The “vat” is a delightfully simple concept, which I borrow from E language. A vat is essentially a thread with an event loop, but with a few relevant properties:
- Vats do not share state.
- Vats are internally deterministic, up to input.
- Vat events are first-class, i.e. objects or closures.
- Vats communicate by causing events in other vats, via object references.
- Vat events are non-blocking.
- Events from one vat to another maintain order.
Vats offer coarse-grained concurrency, i.e. a single vat can model thousands of objects or actors. The ordering property between vats is weak (since it says nothing about how events are interleaved) but is sufficient for a lot of useful reasoning.
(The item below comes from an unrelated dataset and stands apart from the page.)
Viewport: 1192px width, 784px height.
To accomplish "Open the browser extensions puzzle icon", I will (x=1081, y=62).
I use vats as a substrate model for implementing RDP.
Basic Vat Model
In Haskell, I modeled vats with a few typeclasses:
-- A Vat can schedule future events, or make babies. class (Monad v) => Vat v where eventually :: v () -> v () -- schedule an event spawn :: v () -> v () -- fork a new vat with initial task -- VatCB creates a callable that, when called, creates -- an event in the source vat. class (Vat v, Callable v cb) => VatCB v cb where method :: (a -> v ()) -> v (a -> cb) -- A callable type should be guaranteed to never block. class (Monad m, Monoid cb) => Callable m cb where call :: cb -> m () -- a 'preferred' callable type, to avoid inference issues. type family Method (v :: * -> *)
The VatCB and Callable types serve to model the creation and execution of events. A vat can also schedule its own events. There are several design motivations for using a separate callable type cb:
- The type cb can be callable from multiple contexts, not just other vats. For example, RDPIO methods can be called from IO threads, which is useful when adapting to a blocking IO model.
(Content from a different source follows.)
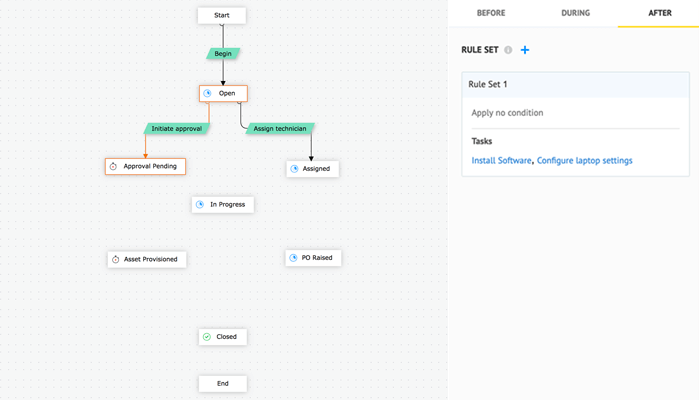Open the Configure laptop settings link
Image resolution: width=700 pixels, height=400 pixels.
pyautogui.click(x=585, y=160)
- Methods often need callbacks with results, and cb makes a clean callback type (compared to `v ()`) – i.e. the thread performing the callback is not at risk of running arbitrary code.
- Type constructors for cb can enforce that it is non-blocking. A little developer discipline can ensure it is non-divergent.
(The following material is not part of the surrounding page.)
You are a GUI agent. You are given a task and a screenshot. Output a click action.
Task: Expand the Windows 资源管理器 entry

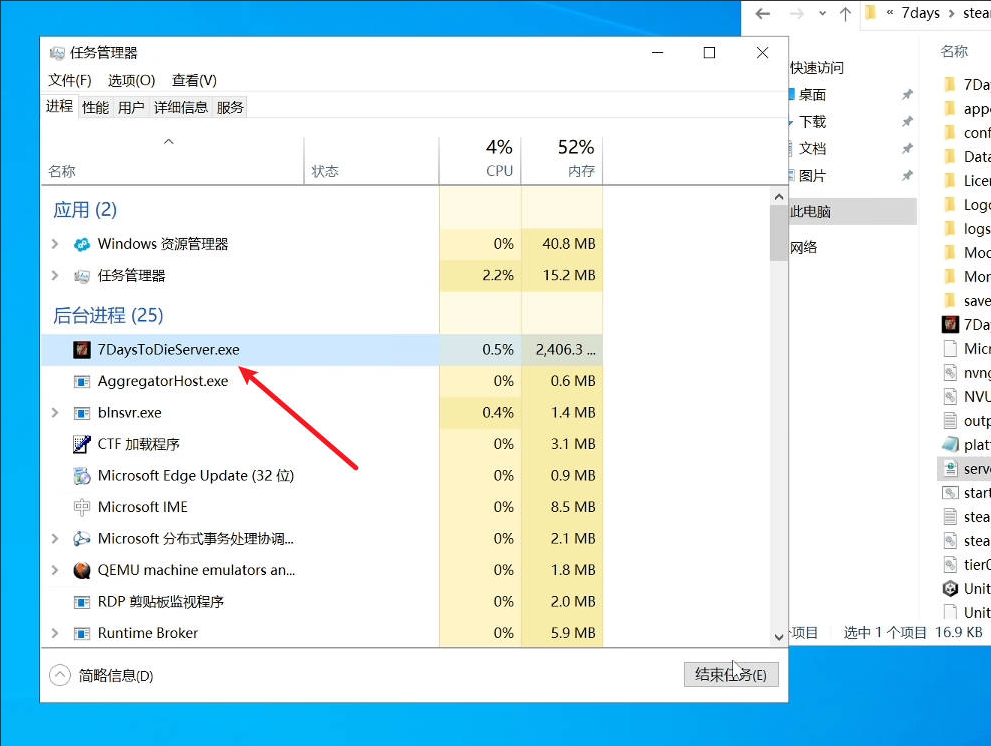(55, 244)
- The ‘call’ operation can be strict in the argument to cb, which provides a little more performance isolation between vats.
My RDP vat type is named RDPIO. It represents a particular implementation of the vat model, has several more queues, and provides MonadIO to integrate with the wide variety of existing Haskell libraries and FFI.
Timed and Clocked Vats
Useful features for real-time programming – even the fuzzy ‘soft’ real-time that I’m aiming for – are ability to schedule events for a particular time, and ability to reason about fair scheduling. I acheive these features by extending the basic Vat concept with Timed and Clocked concepts.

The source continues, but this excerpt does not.